There’s a long pause, and then Jasper Hammel’s voice reaches her ears above the incessant sound of the wind. “Laura . . . Miss Towne, it’s me. Are you all right?”
“I’m locked in,” she says in a small voice, shrinking into the shadows at the far end of the room and staring at the door.
“I know, I’m sorry, I . . .” There’s a jangling noise, and then the sound of the locks clicking. The door swings open, and Jasper is standing there, wearing a pair of striped blue-cotton pajamas.
“I must have locked it by accident,” he says, stepping into Jennie’s room, wearing an apologetic expression. In his hand is an oversized key ring. “I was, uh, cleaning in the empty guest rooms earlier, and I somehow must have locked yours instead of one of those.”
Jennie only stares uneasily at him for a moment, then nods. “Don’t worry about it. It’s all right.”
“I’m so sorry,” Jasper says again, sliding the ring over his wrist and rubbing his hands nervously. “You must have been so startled . . .”
“It’s all right,” she says again. “Really.”
With a final apology, he steps back out into the hall and shuts the door behind him.
Jennie waits until she’s heard his footsteps retreat back down the stairs to the first floor. Then she goes over and locks the inside bolt again . . . unsettled by the thought that it doesn’t matter—not really.
Jasper, of course, can unlock it any time he feels like it. He just did.
And as for what he said about mistaking her room for one of the empty guest rooms . . .
She’s well aware that the doors to the empty rooms are kept open and unlocked. Isn’t that what Liza told her earlier?
Liza.
Strange that she didn’t hear Jennie screaming.
Biting her lip, Jennie unlocks her door again and slips quietly out into the dark hallway.

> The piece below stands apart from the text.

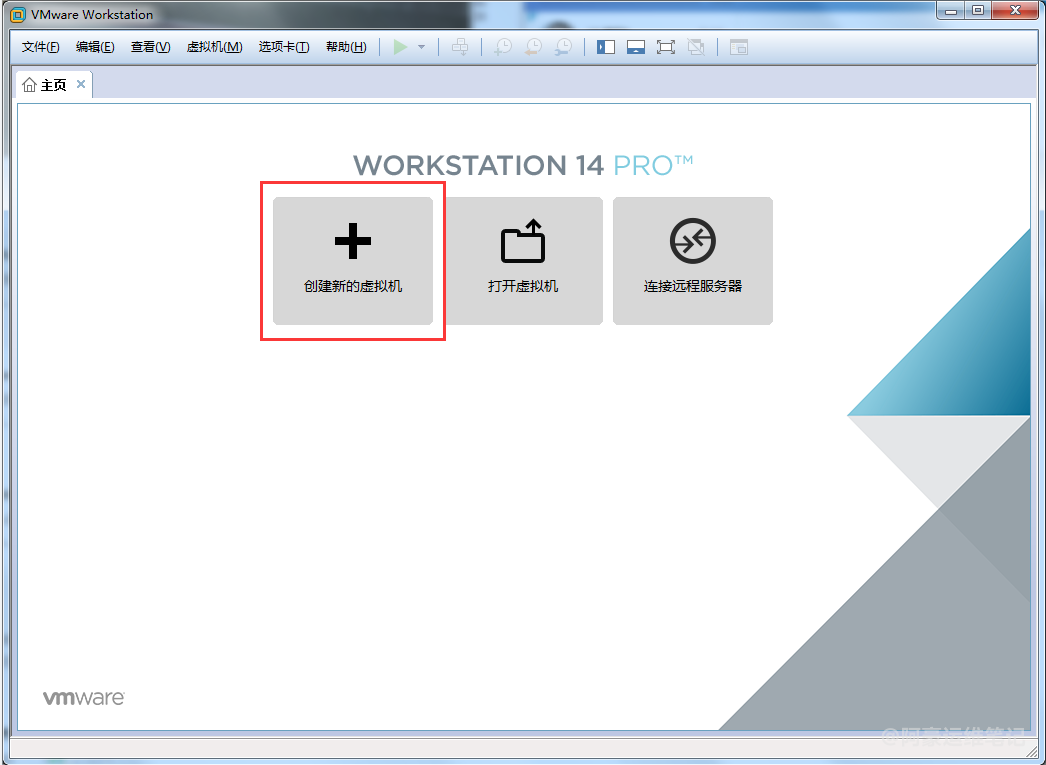Toggle the thumbnail bar view icon
The image size is (1046, 765).
tap(636, 47)
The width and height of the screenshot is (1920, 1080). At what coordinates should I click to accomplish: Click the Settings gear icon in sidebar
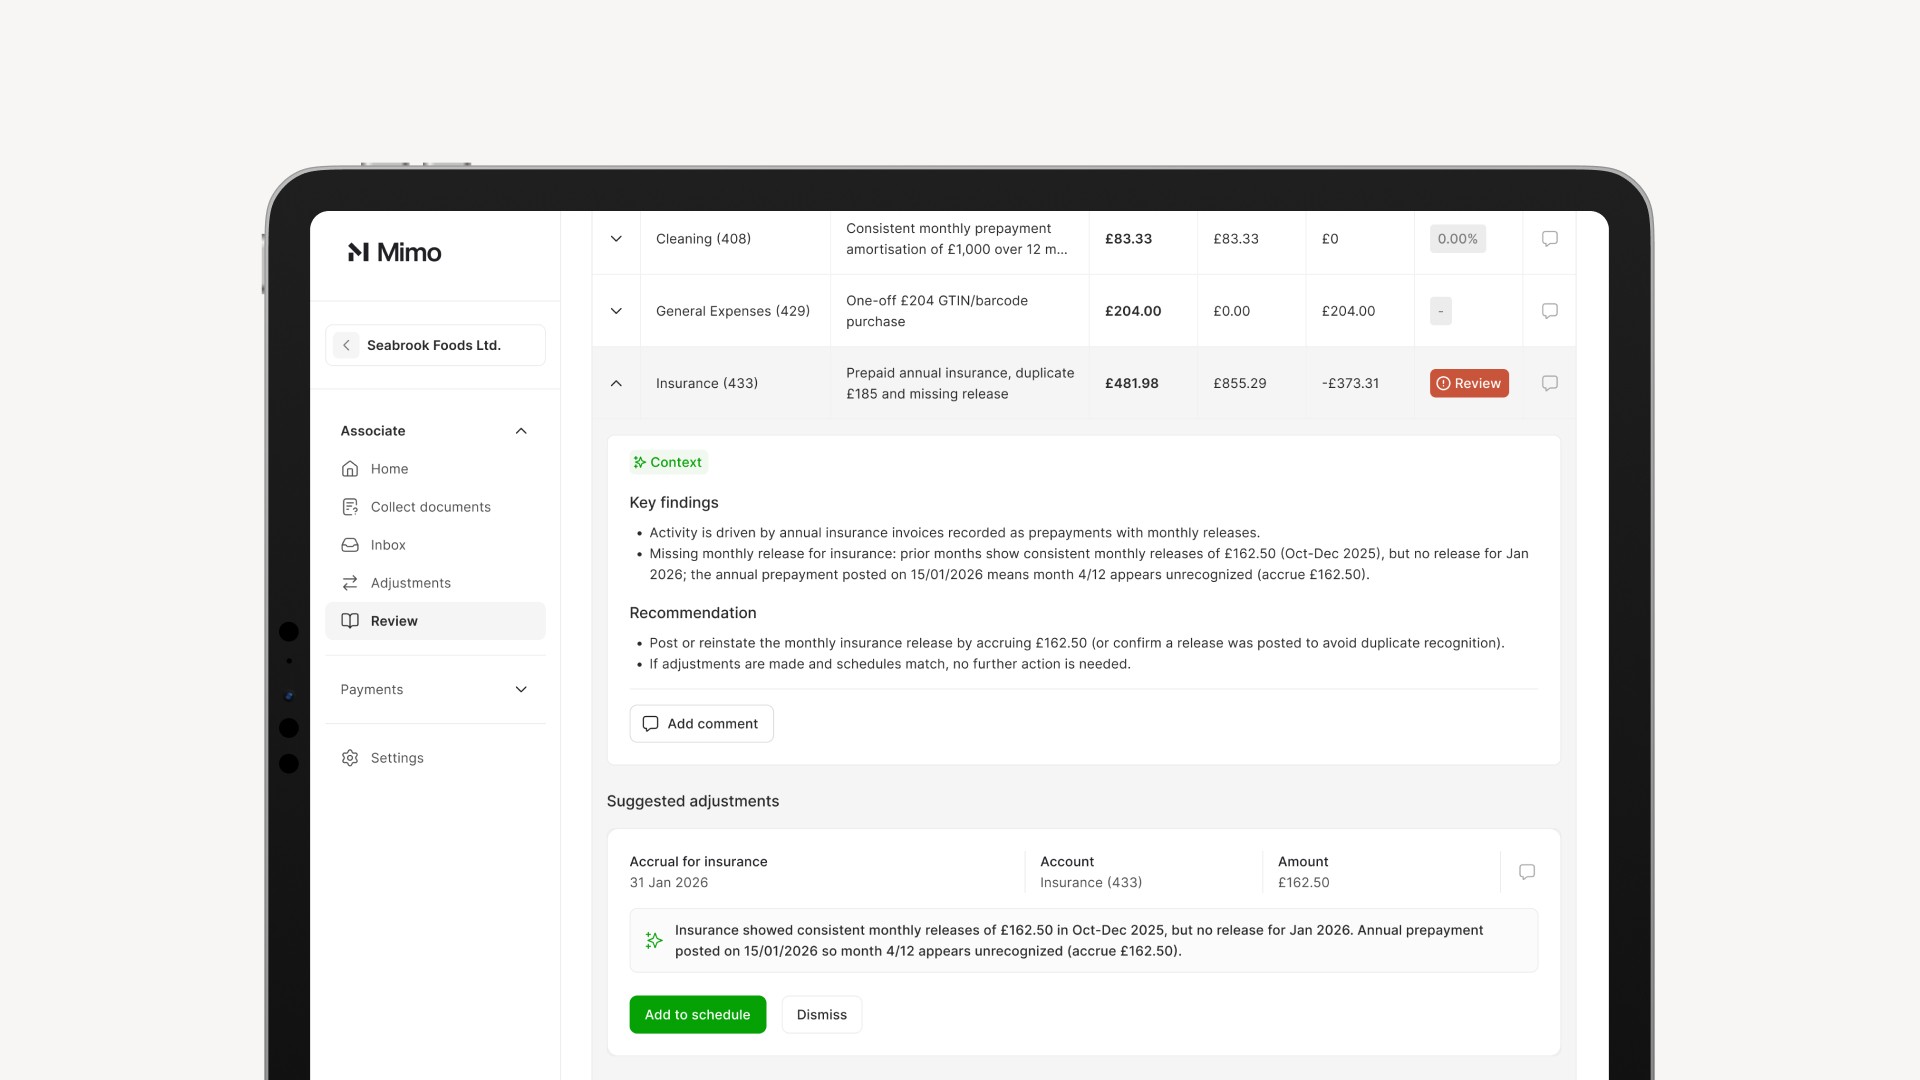pyautogui.click(x=350, y=758)
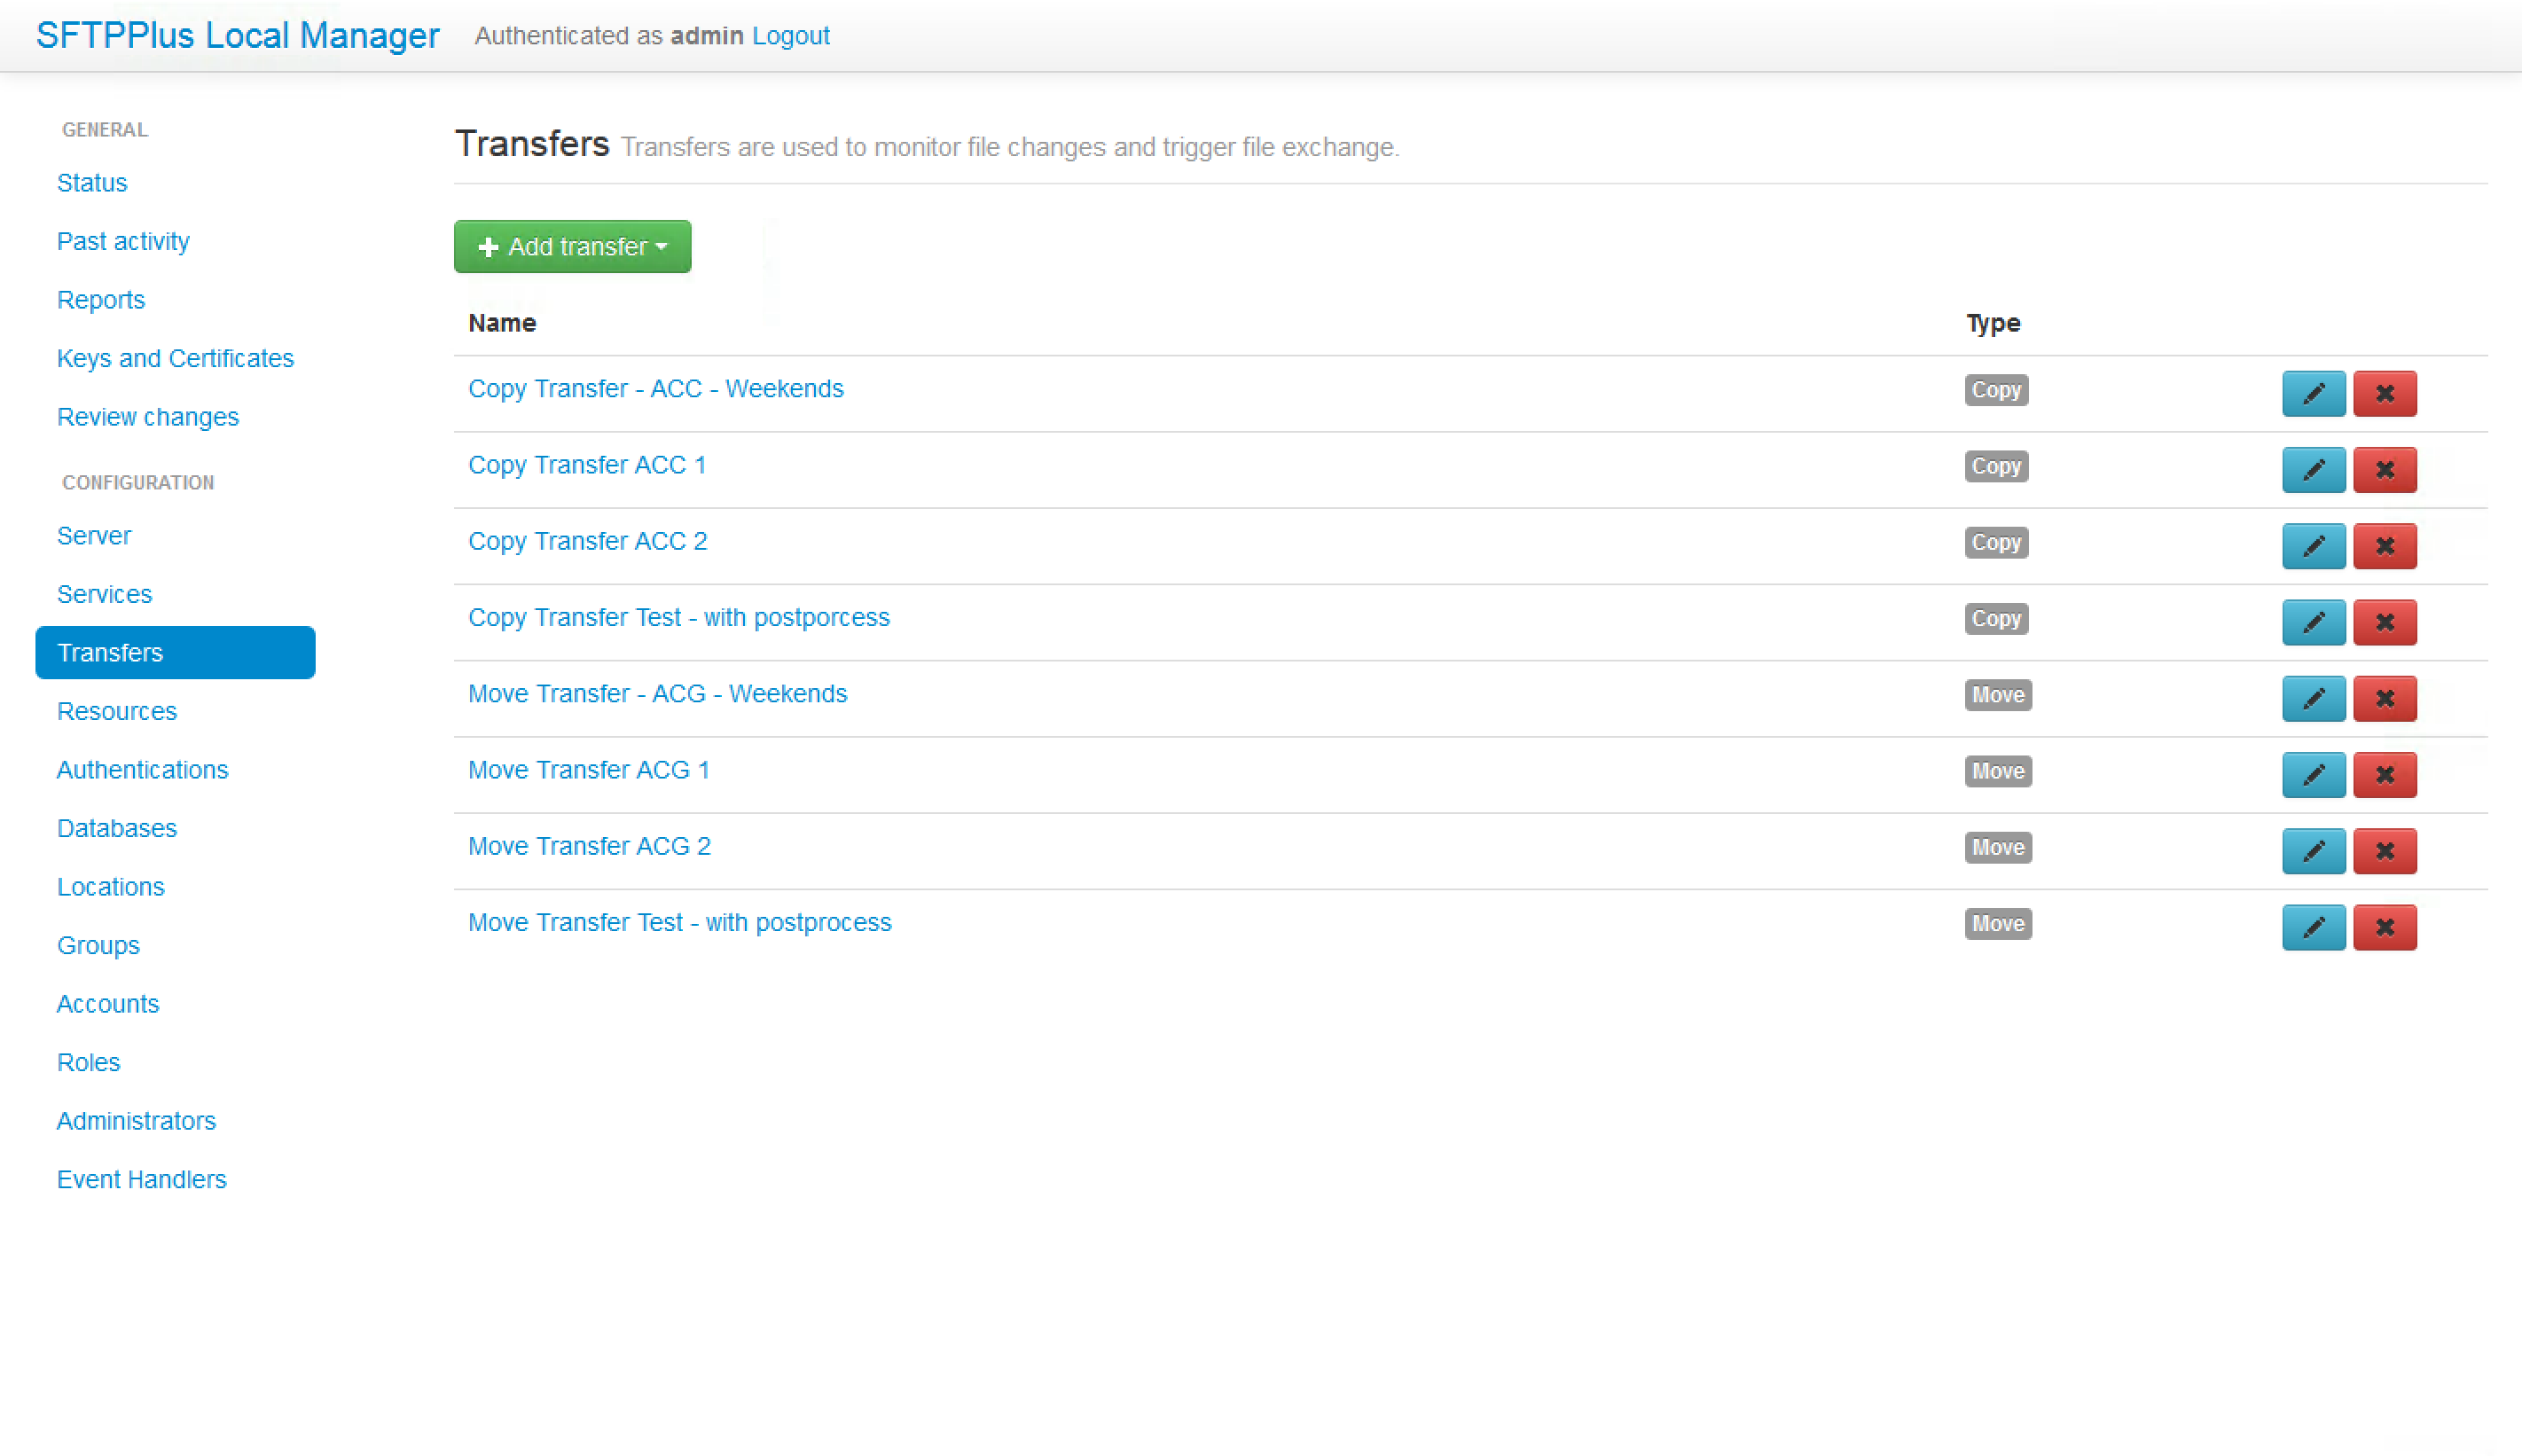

It’s deserted, and she knows Jasper is back downstairs because she heard him go, but she still can’t get past the strange but distinct feeling that someone is lurking nearby.
Don’t be paranoid,
she commands herself.
Who on earth would be doing a thing like that? And why?
But as much as she knows it doesn’t make sense, she can’t seem to shake her anxiety.
Wrapping her robe more tightly around herself, she hurries to Liza’s door and knocks quietly. When there’s no response, she knocks again, calling, “Liza?” in a hushed voice.
No reply.
She hesitates there, considering knocking or speaking more loudly. But that might bring Jasper Hammel up the stairs again.
Shaking her head she tells herself that Liza is probably just a deep sleeper, like Laura. Her twin sleeps through blasting alarm clocks, ringing telephones and doorbells, everything.
And anyway, there’s the noise of the storm, Jennie remembers, as she becomes aware, once again, of the pounding rain and ceaseless wind howling outside the old inn. It probably drowned out the sound of her screams earlier, and the knocking now.
Slowly, Jennie retreats down the hall to her room and locks her door again. Then, feeling slightly ridiculous, she quietly pulls a straight-backed chair from the desk across the floor and wedges it under the doorknob.
Trembling, Jennie stares at it for a moment, wondering what she’s trying to protect herself from. The only person who might ever want to hurt her is dead.
But you’re not supposed to be Jennie right now. . . . You’re supposed to be Laura.
And who knows how many enemies flighty, irresponsible Laura has made?
Trying not to think about the most obvious one—her sister’s ex-husband, Brian—Jennie goes back over to the bed. She slips beneath the blankets again, leaning her back against the headboard. Bringing her knees up to her chest, she wraps her arms tightly around them and stares at the lilac-patterned wallpaper, vowing not to let herself fall asleep again tonight.